Most Tibetans interviewed by Human Rights Watch said that communities learned about relocation or rehousing plans in the context of the New Socialist Countryside campaign from public meetings convened by village leaders or from state media, and only then when they were about to go into effect. One interviewee from Qinghai province described how the policy was announced to his community of semi-nomadic herders:
The township leaders came to the pastoral areas to make the announcement. They said that they were protecting and monitoring the environment of the upper Machu in Qinghai […] and so we Tibetans had to leave our land.[148]
On paper, the government has significant consultative mechanisms, notably the People’s Congresses and the People’s Consultative Political Conferences, as well as village party committees, residential and neighborhood committees, and other such bodies that supposedly can serve a consultative purpose. But there is no evidence that these mechanisms—which do not meet publicly—were used to consult communities. Instead, they were tasked with relaying policy objectives set by higher authorities.

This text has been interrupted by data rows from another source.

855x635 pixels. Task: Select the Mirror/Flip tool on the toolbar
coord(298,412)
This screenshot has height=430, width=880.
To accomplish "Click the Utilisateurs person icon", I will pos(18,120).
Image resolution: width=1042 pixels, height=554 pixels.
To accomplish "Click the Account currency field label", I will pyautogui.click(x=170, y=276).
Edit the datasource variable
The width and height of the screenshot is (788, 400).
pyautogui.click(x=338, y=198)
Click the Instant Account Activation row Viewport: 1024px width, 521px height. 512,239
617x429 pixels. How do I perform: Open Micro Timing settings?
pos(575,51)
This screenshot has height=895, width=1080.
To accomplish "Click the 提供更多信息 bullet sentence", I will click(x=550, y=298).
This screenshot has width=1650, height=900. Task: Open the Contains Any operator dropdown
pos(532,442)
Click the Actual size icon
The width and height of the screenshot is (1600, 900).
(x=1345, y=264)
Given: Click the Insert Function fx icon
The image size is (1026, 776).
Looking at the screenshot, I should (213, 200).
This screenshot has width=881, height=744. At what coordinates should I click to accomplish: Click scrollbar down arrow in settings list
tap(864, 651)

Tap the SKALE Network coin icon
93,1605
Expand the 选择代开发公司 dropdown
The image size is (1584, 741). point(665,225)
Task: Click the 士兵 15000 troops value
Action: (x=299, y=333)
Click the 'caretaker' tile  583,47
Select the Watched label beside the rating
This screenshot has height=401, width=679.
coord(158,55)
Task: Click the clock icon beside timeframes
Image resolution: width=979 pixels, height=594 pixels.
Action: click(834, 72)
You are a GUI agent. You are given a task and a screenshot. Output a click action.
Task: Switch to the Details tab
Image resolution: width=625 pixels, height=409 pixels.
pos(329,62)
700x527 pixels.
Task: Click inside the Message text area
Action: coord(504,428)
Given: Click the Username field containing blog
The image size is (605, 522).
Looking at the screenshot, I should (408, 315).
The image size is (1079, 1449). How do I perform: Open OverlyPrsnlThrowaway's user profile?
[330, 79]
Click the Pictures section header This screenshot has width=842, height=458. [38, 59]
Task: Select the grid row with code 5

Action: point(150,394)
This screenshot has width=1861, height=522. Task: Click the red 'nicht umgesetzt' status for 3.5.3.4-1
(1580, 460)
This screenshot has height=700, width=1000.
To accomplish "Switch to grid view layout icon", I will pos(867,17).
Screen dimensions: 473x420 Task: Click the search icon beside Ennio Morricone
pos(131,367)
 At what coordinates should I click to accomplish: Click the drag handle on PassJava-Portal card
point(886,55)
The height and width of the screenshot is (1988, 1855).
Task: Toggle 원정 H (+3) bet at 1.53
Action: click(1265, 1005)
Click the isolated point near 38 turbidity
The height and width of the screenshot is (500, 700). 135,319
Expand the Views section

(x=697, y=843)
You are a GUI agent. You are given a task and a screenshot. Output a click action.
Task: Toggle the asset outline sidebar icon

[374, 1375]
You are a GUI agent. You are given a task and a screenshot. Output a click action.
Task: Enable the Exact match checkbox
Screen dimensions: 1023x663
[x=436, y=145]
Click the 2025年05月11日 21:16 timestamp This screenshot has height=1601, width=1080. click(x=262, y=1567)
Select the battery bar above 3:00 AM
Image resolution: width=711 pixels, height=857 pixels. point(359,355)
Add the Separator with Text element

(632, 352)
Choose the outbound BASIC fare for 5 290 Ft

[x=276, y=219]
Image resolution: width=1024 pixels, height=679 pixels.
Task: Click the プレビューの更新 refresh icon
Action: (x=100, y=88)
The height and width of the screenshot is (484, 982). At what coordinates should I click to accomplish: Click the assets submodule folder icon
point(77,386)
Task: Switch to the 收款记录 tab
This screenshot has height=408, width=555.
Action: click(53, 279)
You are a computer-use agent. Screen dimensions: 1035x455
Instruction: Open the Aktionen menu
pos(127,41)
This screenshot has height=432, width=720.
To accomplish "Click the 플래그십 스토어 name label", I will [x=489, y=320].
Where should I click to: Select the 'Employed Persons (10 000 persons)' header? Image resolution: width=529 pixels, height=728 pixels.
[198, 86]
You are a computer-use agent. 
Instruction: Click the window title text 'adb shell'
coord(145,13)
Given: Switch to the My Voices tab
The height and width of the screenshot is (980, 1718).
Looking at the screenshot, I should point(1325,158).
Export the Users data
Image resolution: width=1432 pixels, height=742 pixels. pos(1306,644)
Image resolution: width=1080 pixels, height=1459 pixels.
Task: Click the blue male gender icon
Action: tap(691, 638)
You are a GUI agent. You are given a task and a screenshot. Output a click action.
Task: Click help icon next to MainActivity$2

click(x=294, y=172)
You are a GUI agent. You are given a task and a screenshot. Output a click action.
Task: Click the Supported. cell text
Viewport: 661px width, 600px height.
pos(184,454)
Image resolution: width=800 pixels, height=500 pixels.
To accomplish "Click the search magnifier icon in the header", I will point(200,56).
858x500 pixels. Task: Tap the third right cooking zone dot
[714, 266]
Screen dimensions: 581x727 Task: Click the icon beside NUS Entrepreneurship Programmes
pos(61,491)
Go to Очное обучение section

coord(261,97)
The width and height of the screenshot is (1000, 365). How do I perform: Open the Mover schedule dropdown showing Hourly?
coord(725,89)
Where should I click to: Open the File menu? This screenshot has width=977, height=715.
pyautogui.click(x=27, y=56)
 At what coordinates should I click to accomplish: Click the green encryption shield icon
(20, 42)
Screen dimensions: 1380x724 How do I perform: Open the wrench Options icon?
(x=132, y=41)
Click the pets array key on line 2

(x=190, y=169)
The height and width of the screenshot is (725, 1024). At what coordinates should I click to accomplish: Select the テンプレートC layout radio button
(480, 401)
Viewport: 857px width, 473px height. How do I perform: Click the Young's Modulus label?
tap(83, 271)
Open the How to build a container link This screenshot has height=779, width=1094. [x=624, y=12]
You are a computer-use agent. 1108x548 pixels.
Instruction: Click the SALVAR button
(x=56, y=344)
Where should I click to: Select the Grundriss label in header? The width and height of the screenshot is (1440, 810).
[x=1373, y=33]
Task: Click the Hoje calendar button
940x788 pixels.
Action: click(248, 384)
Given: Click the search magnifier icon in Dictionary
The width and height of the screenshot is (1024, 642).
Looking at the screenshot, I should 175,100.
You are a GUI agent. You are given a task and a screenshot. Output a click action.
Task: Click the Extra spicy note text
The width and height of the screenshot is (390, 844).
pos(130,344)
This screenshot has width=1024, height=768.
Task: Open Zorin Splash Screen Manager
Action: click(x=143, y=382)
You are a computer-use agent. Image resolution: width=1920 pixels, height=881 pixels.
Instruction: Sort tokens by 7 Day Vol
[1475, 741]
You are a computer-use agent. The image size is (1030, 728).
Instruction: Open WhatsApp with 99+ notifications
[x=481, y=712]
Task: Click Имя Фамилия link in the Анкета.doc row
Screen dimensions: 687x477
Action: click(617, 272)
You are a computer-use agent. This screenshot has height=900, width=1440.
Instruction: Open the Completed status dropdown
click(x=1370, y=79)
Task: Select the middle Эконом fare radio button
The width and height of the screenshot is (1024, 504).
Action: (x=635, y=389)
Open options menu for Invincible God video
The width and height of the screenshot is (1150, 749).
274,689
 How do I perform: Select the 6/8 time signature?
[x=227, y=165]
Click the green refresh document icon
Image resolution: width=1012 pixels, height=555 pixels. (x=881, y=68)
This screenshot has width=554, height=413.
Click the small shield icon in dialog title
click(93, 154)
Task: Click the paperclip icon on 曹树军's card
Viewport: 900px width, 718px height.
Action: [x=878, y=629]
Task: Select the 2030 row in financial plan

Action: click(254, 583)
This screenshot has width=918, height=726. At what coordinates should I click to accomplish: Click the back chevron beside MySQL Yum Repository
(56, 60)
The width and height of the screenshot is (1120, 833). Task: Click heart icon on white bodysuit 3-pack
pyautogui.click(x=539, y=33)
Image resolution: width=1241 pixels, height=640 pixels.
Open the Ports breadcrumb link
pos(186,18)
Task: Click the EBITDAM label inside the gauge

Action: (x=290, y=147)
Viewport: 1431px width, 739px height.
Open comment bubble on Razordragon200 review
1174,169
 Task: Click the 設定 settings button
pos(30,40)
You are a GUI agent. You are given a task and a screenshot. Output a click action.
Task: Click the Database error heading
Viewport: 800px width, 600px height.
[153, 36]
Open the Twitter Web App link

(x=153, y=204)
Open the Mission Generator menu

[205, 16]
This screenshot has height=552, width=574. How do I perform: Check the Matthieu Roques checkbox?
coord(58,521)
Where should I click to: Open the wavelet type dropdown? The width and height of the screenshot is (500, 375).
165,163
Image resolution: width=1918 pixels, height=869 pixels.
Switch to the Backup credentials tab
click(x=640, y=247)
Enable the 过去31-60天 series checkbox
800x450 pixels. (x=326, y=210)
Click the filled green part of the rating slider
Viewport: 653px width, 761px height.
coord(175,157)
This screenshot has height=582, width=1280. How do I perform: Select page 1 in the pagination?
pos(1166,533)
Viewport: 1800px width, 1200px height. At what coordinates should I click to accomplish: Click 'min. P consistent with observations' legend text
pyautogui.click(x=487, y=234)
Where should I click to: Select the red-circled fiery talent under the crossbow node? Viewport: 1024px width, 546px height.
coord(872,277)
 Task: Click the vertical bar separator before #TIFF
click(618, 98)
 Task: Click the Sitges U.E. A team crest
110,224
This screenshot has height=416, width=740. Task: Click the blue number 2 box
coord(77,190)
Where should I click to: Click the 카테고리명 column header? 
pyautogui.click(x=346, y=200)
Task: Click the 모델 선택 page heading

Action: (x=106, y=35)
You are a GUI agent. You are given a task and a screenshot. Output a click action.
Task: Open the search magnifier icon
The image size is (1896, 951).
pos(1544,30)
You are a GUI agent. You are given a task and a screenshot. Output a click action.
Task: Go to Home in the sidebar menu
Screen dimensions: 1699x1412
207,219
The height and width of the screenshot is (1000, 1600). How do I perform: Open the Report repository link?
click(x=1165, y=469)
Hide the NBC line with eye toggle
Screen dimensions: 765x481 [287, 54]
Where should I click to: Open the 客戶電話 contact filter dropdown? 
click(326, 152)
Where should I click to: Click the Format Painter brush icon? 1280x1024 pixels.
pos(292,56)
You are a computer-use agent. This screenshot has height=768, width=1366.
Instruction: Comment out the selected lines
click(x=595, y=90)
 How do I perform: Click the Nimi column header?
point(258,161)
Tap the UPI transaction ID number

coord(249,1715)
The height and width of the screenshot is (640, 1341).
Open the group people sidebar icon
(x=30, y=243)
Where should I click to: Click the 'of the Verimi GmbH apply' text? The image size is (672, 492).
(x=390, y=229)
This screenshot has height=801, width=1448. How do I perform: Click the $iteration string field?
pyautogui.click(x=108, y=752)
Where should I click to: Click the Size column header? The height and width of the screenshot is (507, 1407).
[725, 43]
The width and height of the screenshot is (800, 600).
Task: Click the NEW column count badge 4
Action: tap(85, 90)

In 2006, the TAR government produced a 379-page report on the Comfortable Housing campaign.[149] It is the most detailed and authoritative document on the topic ever made public by the Chinese government. Yet the participation of Tibetan or other ethnic minority experts seems to have been negligible: out of the 26 authors listed, there is only one Tibetan name. The volume does not mention consultations with local residents or other efforts to engage the public during the development of the policy. Human Rights Watch can find no evidence that any such consultations took place before or since its publication.
In the Comfortable Housing report, relocation and rehousing were identified as the correct model for rural development for both herders and farmers due to Tibet’s geographical location and its alleged “weak ability to develop on its own.”[150] As a result of this report, specific targets for the number of households to be resettled were included in the 11th Five-Year Plan (2006-2010) for the TAR and the other provinces with a significant Tibetan population (Qinghai, Gansu and Sichuan), accompanied by a host of national and local policy documents setting out all the modalities of the campaign. For the TAR, the comfortable housing project aimed at rehousing and sometimes relocating 1.4 million people. Local governments then set out to implement the policy in their respective jurisdictions so as to meet the numerical objectives within five years. This blueprint did not include consultation procedures.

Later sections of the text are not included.